**CHALLENGE A**
Copy the passage on Thomas Hardy from "We are fans" up to and including "of human endeavor.".
**CHALLENGE B**
According to the passage on Thomas Hardy, which heroine manages her own farm, and in which novel does she appear?
**CHALLENGE C**
State whether each statement agrees with the passage on Thomas Hardy, answering yes or no and quoting the deciding words: (i) Hardy is considered a novelist of the New Woman. (ii) Hardy's characters live and work far removed from the earth. (iii) The firmament and earth in Hardy's books are deeply concerned with human endeavor.

**GIVEN PASSAGE**
We are fans of Victorian literature in general and Thomas Hardy in particular. Thomas Hardy is a brilliant writer and observer of the natural world. His characters work in and alongside the earth, and though Hardy’s books explore very human themes – crossed love, death, the rise and fall of fortunes and families – Hardy never lets the reader or his characters forget that they are under a vast, mysterious, beautiful firmament, a firmament and earth that is at best indifferent to the minute workings of human endeavor.

Thomas Hardy is also a writer very much of his time. Though Thomas Hardy is considered a novelist of the New Woman, who expanded traditional images of the Victorian woman and subverted the “angel in the house” trope, contemporary readers of Hardy might feel Hardy’s depiction of what he characterizes as womanly faults, as well as his valorizing of certain traditionally masculine traits leaves something to be desired. For the Victorians (and much of the Western canon), polite society and the interactions between women and men were bound by an intricate social code upon which they believed the very fabric of society depended. Unsurprisingly, this involved, in part, the control of women’s sexuality and the relegation of the woman to the home (as well as a whole lot of constrictive undergarments). Hardy, to his credit, is very far beyond his time in his depiction of women – for example, his heroine Bathsheba, in Far From the Madding Crowd, manages her own farm and makes bold forays into the world of men. Pretty radical stuff for the time!

**INFORMATION PROVIDED**
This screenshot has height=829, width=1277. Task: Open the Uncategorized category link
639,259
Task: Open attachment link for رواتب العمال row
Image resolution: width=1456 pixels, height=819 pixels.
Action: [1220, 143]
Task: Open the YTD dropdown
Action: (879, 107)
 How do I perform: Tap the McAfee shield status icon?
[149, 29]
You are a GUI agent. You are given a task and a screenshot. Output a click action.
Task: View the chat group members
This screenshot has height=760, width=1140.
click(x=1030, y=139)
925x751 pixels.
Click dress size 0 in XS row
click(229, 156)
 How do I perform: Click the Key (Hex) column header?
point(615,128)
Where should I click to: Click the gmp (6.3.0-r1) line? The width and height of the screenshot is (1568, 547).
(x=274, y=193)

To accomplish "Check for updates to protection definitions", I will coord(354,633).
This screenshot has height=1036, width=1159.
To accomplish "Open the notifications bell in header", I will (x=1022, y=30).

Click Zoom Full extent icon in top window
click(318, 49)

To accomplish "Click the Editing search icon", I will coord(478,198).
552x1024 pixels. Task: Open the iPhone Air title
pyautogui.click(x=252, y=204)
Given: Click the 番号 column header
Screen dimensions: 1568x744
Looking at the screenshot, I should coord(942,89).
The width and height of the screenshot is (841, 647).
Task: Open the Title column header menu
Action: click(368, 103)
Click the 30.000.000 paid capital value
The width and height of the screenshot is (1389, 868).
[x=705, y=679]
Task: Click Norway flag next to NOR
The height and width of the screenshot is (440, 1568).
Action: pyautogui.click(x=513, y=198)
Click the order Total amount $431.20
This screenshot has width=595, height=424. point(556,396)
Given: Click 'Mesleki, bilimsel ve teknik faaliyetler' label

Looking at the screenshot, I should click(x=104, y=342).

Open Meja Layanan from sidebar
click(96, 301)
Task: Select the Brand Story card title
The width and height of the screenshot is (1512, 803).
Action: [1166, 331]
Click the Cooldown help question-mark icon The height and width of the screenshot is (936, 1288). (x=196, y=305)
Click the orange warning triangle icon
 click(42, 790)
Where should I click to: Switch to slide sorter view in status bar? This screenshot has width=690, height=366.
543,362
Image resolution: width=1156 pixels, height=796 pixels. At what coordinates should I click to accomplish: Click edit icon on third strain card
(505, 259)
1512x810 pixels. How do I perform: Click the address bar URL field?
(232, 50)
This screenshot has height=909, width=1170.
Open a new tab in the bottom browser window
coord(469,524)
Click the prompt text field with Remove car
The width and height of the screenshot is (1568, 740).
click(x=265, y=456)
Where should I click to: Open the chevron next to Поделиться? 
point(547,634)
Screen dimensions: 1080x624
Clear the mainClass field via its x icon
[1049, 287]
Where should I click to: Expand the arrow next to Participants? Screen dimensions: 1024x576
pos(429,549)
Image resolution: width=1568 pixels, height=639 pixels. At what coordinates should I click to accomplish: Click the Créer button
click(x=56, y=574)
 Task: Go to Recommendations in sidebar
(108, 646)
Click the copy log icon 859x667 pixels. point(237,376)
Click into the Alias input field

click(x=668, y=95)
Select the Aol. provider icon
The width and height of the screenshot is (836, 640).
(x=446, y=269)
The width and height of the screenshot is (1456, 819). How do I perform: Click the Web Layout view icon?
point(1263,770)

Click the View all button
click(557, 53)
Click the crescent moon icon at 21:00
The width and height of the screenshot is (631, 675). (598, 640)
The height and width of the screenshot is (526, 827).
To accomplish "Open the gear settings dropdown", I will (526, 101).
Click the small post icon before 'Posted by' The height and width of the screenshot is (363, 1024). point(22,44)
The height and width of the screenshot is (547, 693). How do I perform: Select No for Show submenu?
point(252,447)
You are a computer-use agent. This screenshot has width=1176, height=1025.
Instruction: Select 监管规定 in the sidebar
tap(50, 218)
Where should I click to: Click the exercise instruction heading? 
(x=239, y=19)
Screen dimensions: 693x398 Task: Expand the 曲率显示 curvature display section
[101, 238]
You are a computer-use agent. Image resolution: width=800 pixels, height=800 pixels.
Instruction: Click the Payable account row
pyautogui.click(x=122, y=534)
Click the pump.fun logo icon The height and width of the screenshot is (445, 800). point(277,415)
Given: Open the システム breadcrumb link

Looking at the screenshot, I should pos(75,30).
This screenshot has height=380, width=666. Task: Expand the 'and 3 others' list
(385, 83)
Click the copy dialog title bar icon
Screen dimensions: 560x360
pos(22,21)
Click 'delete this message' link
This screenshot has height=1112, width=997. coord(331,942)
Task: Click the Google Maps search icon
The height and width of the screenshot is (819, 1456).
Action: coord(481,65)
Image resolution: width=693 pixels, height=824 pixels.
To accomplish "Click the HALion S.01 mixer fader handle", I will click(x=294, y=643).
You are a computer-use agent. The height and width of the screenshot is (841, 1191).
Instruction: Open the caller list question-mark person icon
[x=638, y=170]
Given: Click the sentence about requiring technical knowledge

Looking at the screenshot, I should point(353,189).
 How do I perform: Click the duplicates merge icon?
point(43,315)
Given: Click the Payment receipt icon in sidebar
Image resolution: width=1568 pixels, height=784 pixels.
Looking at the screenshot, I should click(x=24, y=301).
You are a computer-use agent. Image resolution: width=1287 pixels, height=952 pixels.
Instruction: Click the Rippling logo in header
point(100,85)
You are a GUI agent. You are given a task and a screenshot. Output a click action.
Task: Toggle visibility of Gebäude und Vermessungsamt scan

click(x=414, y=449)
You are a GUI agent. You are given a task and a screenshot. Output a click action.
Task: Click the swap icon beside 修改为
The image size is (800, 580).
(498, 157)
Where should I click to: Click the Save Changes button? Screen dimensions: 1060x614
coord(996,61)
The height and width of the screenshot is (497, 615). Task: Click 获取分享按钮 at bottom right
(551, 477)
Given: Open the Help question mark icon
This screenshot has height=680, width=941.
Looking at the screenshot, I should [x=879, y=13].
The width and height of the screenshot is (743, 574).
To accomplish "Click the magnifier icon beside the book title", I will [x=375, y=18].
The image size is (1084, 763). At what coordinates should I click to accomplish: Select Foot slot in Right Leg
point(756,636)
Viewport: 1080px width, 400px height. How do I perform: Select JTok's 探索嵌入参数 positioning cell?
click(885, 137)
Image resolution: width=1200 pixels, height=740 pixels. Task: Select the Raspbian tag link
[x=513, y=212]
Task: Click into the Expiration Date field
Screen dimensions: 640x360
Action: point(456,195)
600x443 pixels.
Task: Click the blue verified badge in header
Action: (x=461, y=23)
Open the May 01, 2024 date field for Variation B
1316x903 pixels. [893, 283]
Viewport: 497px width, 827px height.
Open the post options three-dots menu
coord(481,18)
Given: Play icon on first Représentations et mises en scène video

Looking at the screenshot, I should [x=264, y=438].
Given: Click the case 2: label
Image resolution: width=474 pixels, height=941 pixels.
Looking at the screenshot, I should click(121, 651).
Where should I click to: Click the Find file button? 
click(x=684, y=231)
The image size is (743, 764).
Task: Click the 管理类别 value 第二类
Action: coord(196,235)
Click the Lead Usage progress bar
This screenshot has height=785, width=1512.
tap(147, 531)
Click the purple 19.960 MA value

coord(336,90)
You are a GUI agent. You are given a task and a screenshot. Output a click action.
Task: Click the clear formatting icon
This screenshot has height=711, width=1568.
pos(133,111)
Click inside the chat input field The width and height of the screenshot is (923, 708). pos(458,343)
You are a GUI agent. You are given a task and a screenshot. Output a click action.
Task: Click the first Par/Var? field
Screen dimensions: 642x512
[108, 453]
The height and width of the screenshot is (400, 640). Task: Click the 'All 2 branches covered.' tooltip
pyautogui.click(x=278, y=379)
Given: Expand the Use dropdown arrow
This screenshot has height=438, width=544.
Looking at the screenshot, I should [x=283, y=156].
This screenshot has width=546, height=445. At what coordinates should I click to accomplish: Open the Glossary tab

**FULL OUTPUT A**
We are fans of Victorian literature in general and Thomas Hardy in particular. Thomas Hardy is a brilliant writer and observer of the natural world. His characters work in and alongside the earth, and though Hardy’s books explore very human themes – crossed love, death, the rise and fall of fortunes and families – Hardy never lets the reader or his characters forget that they are under a vast, mysterious, beautiful firmament, a firmament and earth that is at best indifferent to the minute workings of human endeavor.

**FULL OUTPUT B**
Bathsheba, in Far From the Madding Crowd.

**FULL OUTPUT C**
(i) Yes: "Thomas Hardy is considered a novelist of the New Woman"
(ii) No: "His characters work in and alongside the earth"
(iii) No: "at best indifferent to the minute workings of human endeavor"